Thompson tira fuori l’orgoglio Cavs e provoca Celtics e Sixers: Marcus Morris e Ben Simmons non perdono l’occasione di rispondergli a tono

Dopo l’addio di LeBron James, la caratura dei Cleveland Cavaliers sembra essere crollata a picco agli occhi di tutti. Nonostante la presenza di giocatori di livello come Kevin Love e il giovane rookie Collin Sexton, secondo gli addetti ai lavori l’assenza del ‘Re’ potrebbe rivelarsi fatale dep i ragazzi di coach Lue. Mentre in Ohio dunque si lavora per far cambiare opinione alla critica, con la consapevolezza di tutte le difficoltà del caso, Tristan Thompson ha deciso di alzare la voce, tirando fuori l’orgoglio della squadra che da 4 anni si presenta alle Finals come Campione ad Est: “siamo ancora quattro volte campioni a Est, quindi finché non ci elimineranno non ci sarà molto da dire. Boston o Philly non possono dire molto. Boston aveva il fattore campo e li abbiamo battuti in Gara-7. Philly è stata quasi sweeppata. Toronto? Sappiamo la storia”.

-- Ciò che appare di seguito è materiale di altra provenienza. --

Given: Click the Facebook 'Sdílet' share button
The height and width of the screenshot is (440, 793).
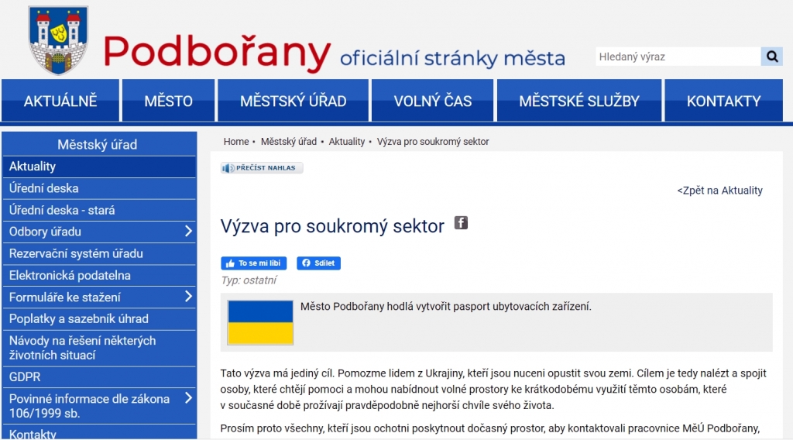Looking at the screenshot, I should tap(318, 263).
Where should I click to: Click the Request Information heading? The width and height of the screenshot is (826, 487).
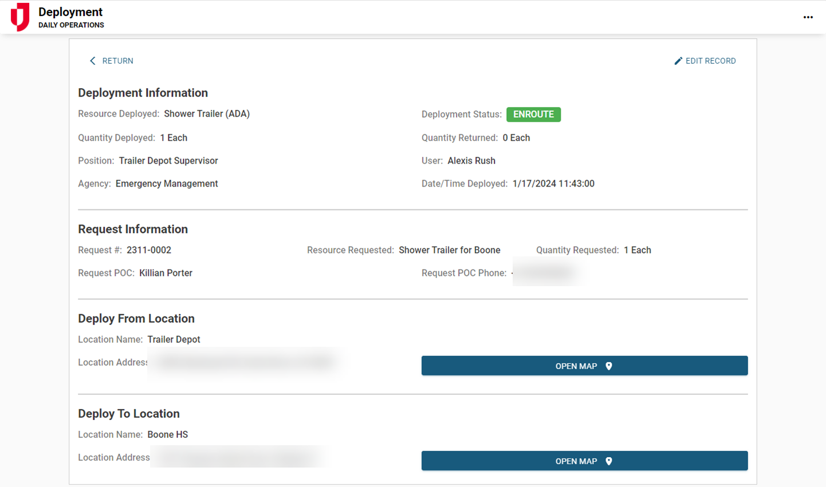tap(133, 229)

Parole dure che hanno preso di mira anche Celtics e Sixers. Le risposte delle due franchigie non sono tardate ad arrivare. Marcus Morris dei Celtics c’è andato giù pesante: “smettila. Puoi già cominciare a prenderti le vacanze il prossimo anno. Quest’anno i Cavs non combineranno un cazzo! #fact”. Anche Ben Simmons dei Sixers, altra squadra chiamata in causa da Thompson, non ha perso tempo a rispondere, seppur con toni ben più leggeri: “ah va bene amico, ci vediamo preso”.